## Fonte
+++
Em 2007, Eunice e Eliana Paiva, viúva e filha do ex-deputado federal Rubens Paiva — preso, torturado e assassinado pela ditadura militar em 1971 —, concederam um longo depoimento ao jornalista e biógrafo Jason Tércio, que pesquisava a trajetória do político para um de seus livros.
O relato, até então inédito e obtido pelo Globo, traz lembranças sobre Rubens Paiva, além de detalhes dos dias que antecederam sua prisão e desaparecimento. Eunice faleceu em dezembro de 2018, aos 86 anos, mais de uma década após a conversa.
O encontro fez parte do material que embasou o livro Segredo de Estado, no qual Tércio reconstrói os bastidores do sequestro e assassinato de Rubens Paiva, contextualizando o cenário político e social da ditadura militar. O drama da família voltou a chamar atenção com o sucesso do filme Ainda Estou Aqui, de Walter Salles:
(…) E vocês se mudaram para o Rio depois do golpe?
Eunice Paiva: Sim. Ele disse que não era ainda a Côte d’Azur, mas era o Rio de Janeiro. Fomos morar no Leblon. Bastava atravessar a rua e a gente estava na praia. É uma lembrança lindíssima que eu tenho do Rio de Janeiro. Abria a janela de manhã e via a praia. O Leblon só tinha casa nessa época. Depois que ele morreu, voltei para São Paulo.
Mas voltando ao golpe. O que a senhora lembra da reação do Rubens em casa?
Eunice Paiva: Eu me lembro que pouco antes do golpe, ele apareceu em casa com dois revólveres e disse: “Nunca se sabe o que pode acontecer”. Depois do golpe, ele ajudou Waldir Pires e Darcy Ribeiro a saírem de Brasília num avião até o Rio Grande do Sul, e de lá atravessaram para o Uruguai. Essas coisas ele fazia sem saber o risco que corria.
E quando ele ficou exilado na embaixada da Iugoslávia, a senhora o visitou?
Eunice Paiva: Sim, fui com as crianças. A embaixada estava ainda sem funcionar, mas já inaugurada. Quando ele saiu e foi pra Paris, ele me telefonou e eu fui. Passei algum tempo. Ele ficou só uns cinco ou seis meses. Voltou no fim de 1964. A gente morava na Rua Pará, em Higienópolis, e a empregada disse: “Dona Eunice, venha ver quem está chegando”. Ele telefonou para o governador de São Paulo, Adhemar de Barros, e afirmou: “Eu voltei pra minha família, não pra fazer nenhuma revolução, não se preocupe, não vou te dar trabalho”.
+++
[Registros de localização de elementos]
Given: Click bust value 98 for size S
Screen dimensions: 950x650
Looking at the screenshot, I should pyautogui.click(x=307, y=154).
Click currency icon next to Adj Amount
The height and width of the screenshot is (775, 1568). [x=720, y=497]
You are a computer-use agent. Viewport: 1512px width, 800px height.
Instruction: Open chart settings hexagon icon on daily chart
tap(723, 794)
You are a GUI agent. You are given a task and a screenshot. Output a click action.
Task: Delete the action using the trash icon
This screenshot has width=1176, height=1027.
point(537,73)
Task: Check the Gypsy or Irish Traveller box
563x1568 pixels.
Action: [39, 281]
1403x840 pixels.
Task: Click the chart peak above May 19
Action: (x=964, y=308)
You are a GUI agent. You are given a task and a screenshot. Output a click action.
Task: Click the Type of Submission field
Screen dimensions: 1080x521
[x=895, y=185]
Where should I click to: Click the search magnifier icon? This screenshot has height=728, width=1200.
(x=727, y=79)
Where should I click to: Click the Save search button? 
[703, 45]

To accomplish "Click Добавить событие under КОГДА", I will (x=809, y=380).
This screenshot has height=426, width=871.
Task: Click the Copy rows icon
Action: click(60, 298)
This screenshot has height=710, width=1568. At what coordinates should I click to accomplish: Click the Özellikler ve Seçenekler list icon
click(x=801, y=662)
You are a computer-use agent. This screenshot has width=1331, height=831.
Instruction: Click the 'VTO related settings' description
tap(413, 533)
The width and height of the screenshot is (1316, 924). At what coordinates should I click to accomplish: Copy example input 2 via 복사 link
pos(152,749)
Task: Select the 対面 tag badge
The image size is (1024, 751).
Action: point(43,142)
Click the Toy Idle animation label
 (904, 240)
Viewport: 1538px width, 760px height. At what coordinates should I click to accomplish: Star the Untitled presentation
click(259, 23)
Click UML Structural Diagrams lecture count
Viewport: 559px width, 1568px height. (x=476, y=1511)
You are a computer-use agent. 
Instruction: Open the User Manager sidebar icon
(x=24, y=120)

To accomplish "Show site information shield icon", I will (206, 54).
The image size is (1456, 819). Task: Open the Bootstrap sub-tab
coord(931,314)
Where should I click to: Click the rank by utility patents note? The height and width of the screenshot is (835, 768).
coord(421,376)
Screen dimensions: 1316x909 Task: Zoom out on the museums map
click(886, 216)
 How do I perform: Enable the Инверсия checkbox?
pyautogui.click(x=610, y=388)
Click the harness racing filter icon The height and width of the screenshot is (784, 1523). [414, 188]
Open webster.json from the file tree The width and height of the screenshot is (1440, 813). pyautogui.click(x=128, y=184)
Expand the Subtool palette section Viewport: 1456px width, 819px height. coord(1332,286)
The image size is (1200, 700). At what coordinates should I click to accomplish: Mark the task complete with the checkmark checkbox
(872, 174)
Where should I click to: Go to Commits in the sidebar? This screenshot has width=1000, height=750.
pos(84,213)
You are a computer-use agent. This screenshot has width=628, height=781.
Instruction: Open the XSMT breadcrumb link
+++
## Tarefas do exercício
• A. No texto sobre Rubens Paiva, quais pessoas Eunice Paiva cita pelo nome em suas respostas, sem contar ela mesma e o marido? Liste todas.
• B. Retome o texto sobre Rubens Paiva a partir do ponto em que ele termina.

## Lista de respostas
• A. Waldir Pires, Darcy Ribeiro e Adhemar de Barros.

• B.
E ele continuou ajudando as pessoas politicamente?
Eunice Paiva: Rubens era a pessoa mais solidária do mundo. Vivia ajudando o pessoal que ele podia ajudar.
A senhora lembra dos nomes de algumas pessoas que ele ajudou?
Eunice Paiva: Não, porque esse problema não chegava em minha casa, até para proteger as crianças. Mas, então, surgiu essa história de que ele devia prestar declarações na Aeronáutica. No dia em que ele foi preso era um feriado. Chegou um grupo em nossa casa, dizendo que era da Aeronáutica, e pediram que ele fosse com eles pra dar um depoimento.
E no dia seguinte prenderam a senhora e a Eliana?
Eunice Paiva: Fomos juntas, mas lá ficamos separadas. O tratamento foi de pressão psicológica, me perguntaram até se eu queria mandar algum recado pra minha família. Eu fiquei lá 12 dias. Eles me interrogaram e viram claramente que eu não estava envolvida em nenhum tipo de atividade política,J e aí fiquei lá pastando.
Você lembra que tipo de pergunta fizeram?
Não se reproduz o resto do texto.